Though technically a warp drive which stretches/compresses the fabric of space isn't a FTL drive in the absolute definition because you aren't physically trying to move faster than light.
People love to bring that up, but that the ship itself is not physically moving faster than light relative to the bubble doesn't mean that the bubble and ship aren't moving at FTL speeds as seen by an outside observer (granted, you don't see the bubble, but still). The bubble is just there to facilitate movement at FTL speeds without dealing with acceleration to/past lightspeed. It's a separate problem.
And yes, seeing an unexploded star that you watched explode breaks causality. In the simplest case, let's say you warp from the exploding star to another faraway star around which your friend orbits. From your perspective, the star exploded, you left (after it exploded, having observed the light from its explosion), and you arrived at their star. From their perspective, given a sufficiently powerful telescope, the sequence of events is reversed: you arrived, you left, and then the star exploded. Causes cannot follow effects. Now, you can see unrelated events happening differently from different perspectives just fine; to return to our exploding star example, let's say we have four stars in a line A-B-C-D and stars B and C explode simultaneously. A would see B explode followed by C; D would see the reverse. That's allowed by physics.
However, if A launches a (subluminal) ship to destroy stars B and C, all the stars will see that ship launch (and arrive) before stars B and C explode. The same cannot be said of a superluminal ship, and that's what breaks causality.
This isn't time travel as portrayed in science fiction, no, because science fiction writers would rather write good stories than physics textbooks.

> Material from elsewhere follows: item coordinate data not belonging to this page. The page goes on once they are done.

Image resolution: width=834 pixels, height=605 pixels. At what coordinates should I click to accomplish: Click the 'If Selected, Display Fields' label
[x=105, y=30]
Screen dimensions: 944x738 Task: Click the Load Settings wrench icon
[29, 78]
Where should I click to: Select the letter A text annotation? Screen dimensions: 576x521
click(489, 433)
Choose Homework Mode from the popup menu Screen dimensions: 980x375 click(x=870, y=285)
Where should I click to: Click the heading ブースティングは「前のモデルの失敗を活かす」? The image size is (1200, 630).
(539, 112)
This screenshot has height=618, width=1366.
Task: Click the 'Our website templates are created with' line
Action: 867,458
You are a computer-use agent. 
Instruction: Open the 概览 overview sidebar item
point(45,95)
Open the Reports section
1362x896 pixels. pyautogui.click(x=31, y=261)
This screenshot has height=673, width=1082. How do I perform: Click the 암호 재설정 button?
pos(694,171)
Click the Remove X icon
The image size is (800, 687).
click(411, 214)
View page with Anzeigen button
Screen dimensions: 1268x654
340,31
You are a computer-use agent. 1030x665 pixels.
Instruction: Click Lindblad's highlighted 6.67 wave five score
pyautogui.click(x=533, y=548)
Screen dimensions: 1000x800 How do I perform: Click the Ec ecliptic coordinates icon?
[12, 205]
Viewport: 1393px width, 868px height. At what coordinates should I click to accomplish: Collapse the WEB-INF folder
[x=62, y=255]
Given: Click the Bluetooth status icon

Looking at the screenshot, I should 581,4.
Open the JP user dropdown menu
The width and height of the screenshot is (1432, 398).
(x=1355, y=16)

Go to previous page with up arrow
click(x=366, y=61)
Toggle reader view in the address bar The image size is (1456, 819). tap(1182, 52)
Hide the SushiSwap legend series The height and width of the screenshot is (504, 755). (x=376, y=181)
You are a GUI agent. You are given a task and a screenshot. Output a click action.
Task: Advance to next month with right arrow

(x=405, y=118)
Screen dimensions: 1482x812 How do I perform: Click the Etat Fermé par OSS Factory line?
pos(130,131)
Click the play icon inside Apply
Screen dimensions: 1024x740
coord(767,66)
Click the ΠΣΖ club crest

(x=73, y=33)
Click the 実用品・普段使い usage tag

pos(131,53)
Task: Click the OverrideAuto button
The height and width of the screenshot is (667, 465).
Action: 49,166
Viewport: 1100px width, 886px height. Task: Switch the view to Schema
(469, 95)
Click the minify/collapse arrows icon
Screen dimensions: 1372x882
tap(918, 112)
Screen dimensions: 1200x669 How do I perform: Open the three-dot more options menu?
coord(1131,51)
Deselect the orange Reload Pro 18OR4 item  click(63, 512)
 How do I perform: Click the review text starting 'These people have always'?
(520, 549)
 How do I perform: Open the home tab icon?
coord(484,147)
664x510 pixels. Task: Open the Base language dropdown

Regarding light cones, by the way: it's a ball (that is, a solid sphere) at any one time, but it looks like a cone in Minkowski spacetime and that's what matters here. If you were to look at 2d space and display time along the third axis, as you watched the ball expand and move along time its edges would describe the light cone.
EDIT: If you just wink the light on and off, then yes, it's a sphere at any one time, but for our purposes it might help to think of the ball of space that knows you turned the light on rather than the sphere currently experiencing the flash.